Saved entries:
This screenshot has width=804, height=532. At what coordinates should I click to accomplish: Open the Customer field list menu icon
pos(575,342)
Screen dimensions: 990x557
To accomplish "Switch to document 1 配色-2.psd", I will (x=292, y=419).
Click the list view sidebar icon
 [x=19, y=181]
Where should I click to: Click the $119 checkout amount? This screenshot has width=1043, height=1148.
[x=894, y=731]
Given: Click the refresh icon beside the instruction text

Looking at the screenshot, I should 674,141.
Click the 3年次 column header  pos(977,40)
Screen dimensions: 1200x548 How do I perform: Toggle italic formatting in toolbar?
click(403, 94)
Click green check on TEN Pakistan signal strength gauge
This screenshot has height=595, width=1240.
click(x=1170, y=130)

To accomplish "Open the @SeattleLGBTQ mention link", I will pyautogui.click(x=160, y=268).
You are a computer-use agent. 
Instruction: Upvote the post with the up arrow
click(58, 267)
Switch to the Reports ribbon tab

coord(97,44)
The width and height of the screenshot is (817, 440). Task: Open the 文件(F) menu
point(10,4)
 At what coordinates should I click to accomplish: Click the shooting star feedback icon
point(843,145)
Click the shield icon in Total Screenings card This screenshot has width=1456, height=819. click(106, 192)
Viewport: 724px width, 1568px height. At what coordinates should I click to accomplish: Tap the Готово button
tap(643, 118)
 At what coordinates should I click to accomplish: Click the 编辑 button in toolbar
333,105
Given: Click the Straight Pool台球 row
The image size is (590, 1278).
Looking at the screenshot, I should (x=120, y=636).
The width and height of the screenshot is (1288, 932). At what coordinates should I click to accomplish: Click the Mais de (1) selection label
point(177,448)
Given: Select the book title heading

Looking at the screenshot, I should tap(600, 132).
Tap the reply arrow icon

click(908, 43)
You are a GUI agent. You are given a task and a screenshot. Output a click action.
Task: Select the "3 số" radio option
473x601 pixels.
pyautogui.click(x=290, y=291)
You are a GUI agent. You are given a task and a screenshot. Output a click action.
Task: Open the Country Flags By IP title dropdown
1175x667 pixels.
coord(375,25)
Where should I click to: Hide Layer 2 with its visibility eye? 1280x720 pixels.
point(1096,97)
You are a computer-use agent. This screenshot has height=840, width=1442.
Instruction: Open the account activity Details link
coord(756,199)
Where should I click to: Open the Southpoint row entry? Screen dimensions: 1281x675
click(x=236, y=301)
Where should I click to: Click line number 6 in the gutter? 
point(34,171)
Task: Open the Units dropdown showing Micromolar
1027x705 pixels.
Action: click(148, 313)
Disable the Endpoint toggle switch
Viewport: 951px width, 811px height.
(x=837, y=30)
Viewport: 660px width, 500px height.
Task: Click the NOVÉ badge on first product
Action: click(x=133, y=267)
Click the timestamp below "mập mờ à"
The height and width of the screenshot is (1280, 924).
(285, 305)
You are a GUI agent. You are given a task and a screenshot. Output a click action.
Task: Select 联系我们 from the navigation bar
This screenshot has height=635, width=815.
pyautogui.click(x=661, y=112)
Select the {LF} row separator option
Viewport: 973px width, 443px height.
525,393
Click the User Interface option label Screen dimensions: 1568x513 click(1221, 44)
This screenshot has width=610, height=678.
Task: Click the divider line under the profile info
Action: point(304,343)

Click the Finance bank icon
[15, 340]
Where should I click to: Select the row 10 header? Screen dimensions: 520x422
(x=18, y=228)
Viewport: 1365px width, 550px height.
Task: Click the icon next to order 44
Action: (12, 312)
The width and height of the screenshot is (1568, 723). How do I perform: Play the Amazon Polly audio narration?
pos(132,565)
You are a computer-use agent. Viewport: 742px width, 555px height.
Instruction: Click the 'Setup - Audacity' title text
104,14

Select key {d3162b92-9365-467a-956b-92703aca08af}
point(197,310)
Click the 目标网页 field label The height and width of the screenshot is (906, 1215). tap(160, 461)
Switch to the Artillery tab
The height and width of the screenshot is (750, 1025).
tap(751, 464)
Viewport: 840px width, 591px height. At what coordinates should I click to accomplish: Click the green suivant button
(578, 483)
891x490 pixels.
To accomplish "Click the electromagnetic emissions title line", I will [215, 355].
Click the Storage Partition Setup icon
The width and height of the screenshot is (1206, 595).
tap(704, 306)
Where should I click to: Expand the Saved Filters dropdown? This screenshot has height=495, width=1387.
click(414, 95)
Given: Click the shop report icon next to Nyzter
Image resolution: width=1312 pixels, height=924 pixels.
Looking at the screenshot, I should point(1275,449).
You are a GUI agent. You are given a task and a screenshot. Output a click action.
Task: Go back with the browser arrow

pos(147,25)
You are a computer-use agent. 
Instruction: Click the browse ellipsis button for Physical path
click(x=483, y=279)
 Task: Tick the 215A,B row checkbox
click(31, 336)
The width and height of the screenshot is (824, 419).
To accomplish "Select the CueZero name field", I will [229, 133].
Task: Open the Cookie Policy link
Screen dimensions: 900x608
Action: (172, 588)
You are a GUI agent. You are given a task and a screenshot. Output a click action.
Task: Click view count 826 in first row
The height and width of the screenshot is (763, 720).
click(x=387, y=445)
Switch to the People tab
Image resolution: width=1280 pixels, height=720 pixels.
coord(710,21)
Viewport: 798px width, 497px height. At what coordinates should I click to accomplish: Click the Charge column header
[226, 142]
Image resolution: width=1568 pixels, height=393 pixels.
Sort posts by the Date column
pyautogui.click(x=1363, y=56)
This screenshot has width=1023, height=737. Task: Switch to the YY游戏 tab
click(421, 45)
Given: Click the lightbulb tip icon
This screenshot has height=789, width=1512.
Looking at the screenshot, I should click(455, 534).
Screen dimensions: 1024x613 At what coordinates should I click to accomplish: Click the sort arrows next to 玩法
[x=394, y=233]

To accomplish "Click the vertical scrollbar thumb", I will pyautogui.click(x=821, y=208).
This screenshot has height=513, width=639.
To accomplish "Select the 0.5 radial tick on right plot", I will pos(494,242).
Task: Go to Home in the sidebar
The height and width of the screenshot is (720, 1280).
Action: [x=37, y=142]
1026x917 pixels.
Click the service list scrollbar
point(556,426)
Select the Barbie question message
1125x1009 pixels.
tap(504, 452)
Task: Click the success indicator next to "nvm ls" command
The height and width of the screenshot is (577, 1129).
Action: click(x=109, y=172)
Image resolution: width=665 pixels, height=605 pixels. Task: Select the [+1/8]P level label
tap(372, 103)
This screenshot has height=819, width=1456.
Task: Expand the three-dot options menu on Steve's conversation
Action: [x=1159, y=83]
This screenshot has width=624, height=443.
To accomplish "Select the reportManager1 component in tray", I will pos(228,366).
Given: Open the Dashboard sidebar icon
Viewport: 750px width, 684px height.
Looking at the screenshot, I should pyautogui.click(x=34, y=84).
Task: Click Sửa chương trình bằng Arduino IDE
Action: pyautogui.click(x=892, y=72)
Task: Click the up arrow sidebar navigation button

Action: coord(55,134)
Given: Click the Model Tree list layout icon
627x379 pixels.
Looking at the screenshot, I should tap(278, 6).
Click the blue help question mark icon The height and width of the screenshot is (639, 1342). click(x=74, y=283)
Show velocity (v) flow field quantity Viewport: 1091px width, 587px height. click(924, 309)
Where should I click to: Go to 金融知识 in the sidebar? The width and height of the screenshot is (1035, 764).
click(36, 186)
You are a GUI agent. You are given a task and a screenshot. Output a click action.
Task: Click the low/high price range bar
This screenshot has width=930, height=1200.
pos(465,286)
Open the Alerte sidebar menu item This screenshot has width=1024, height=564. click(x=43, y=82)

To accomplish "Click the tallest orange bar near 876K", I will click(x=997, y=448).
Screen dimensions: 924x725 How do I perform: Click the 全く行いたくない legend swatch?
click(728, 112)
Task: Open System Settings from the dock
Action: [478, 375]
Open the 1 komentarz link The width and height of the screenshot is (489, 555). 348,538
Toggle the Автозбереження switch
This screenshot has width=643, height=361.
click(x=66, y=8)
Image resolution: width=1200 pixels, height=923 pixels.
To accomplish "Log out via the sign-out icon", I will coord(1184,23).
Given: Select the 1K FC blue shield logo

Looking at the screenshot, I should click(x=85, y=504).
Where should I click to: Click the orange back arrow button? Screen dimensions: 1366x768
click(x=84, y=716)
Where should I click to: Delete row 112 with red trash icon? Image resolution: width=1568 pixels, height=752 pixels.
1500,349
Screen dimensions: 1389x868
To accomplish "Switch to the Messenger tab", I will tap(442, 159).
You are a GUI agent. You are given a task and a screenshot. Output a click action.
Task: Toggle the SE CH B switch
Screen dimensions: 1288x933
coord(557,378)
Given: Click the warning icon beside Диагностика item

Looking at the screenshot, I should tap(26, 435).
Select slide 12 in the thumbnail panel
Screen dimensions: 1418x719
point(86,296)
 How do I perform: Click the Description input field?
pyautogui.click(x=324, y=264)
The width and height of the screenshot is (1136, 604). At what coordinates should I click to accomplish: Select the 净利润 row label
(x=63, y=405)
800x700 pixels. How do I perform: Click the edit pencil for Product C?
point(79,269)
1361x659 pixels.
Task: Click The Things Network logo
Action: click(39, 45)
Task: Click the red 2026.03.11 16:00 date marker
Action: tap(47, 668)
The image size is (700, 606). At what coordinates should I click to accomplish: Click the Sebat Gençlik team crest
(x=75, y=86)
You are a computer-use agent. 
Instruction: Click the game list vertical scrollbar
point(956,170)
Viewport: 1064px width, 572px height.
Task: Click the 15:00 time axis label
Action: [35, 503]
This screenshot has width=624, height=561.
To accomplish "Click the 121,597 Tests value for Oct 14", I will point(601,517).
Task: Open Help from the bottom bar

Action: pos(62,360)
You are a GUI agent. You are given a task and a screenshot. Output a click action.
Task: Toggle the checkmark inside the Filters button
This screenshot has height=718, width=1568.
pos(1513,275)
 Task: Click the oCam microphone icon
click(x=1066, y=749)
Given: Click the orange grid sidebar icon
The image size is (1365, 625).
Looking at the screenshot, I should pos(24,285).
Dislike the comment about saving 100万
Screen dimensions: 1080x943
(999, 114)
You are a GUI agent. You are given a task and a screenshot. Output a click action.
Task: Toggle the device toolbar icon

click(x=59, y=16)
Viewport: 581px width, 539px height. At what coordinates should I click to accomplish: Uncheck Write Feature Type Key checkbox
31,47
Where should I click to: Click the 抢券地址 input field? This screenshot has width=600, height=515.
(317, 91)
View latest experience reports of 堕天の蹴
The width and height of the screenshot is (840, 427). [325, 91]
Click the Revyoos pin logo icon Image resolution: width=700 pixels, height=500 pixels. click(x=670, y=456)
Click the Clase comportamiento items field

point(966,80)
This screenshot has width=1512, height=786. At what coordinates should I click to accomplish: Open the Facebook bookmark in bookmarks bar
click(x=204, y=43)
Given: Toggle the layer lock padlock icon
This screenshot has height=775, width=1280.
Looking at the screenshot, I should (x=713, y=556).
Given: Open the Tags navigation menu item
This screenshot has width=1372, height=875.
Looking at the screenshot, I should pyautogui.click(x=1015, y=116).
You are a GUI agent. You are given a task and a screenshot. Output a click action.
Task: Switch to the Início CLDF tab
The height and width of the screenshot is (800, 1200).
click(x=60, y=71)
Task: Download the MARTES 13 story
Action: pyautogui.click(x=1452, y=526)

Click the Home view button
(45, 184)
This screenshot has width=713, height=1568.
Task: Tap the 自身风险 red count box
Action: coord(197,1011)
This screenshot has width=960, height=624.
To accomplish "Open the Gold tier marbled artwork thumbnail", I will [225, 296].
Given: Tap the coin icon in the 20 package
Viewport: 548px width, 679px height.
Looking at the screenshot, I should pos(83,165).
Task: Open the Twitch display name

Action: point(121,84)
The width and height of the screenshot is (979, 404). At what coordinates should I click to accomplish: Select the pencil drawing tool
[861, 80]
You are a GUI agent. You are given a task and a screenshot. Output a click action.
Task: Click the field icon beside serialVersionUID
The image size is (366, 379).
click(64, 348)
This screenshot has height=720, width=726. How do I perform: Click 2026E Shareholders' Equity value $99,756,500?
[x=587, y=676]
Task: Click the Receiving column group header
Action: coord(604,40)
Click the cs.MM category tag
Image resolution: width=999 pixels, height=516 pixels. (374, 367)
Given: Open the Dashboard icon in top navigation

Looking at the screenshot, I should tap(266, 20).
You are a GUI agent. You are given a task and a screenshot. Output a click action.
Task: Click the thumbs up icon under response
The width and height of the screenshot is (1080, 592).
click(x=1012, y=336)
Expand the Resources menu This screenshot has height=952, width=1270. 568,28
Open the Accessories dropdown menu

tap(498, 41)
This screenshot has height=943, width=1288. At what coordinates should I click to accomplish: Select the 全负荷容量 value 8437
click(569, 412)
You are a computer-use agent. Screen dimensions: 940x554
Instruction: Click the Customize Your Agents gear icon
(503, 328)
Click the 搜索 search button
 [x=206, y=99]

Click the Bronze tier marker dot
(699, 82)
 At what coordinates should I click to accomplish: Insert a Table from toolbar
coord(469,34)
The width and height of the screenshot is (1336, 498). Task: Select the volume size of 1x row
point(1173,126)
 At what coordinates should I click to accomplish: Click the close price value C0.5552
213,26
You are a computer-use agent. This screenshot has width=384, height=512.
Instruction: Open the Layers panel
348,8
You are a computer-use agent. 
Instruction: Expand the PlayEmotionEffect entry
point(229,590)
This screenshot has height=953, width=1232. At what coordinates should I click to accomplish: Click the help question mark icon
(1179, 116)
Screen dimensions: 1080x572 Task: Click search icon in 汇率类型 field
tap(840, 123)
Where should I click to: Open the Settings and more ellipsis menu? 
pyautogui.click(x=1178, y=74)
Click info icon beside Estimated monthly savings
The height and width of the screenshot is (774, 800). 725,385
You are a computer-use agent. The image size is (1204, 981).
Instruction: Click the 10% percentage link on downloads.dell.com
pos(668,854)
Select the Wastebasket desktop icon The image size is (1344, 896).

▶ _Instructions for the task_
A single figure is required: the number of lines in the entries above that include the word "thumbnail".

▶ _Solution to this exercise_
2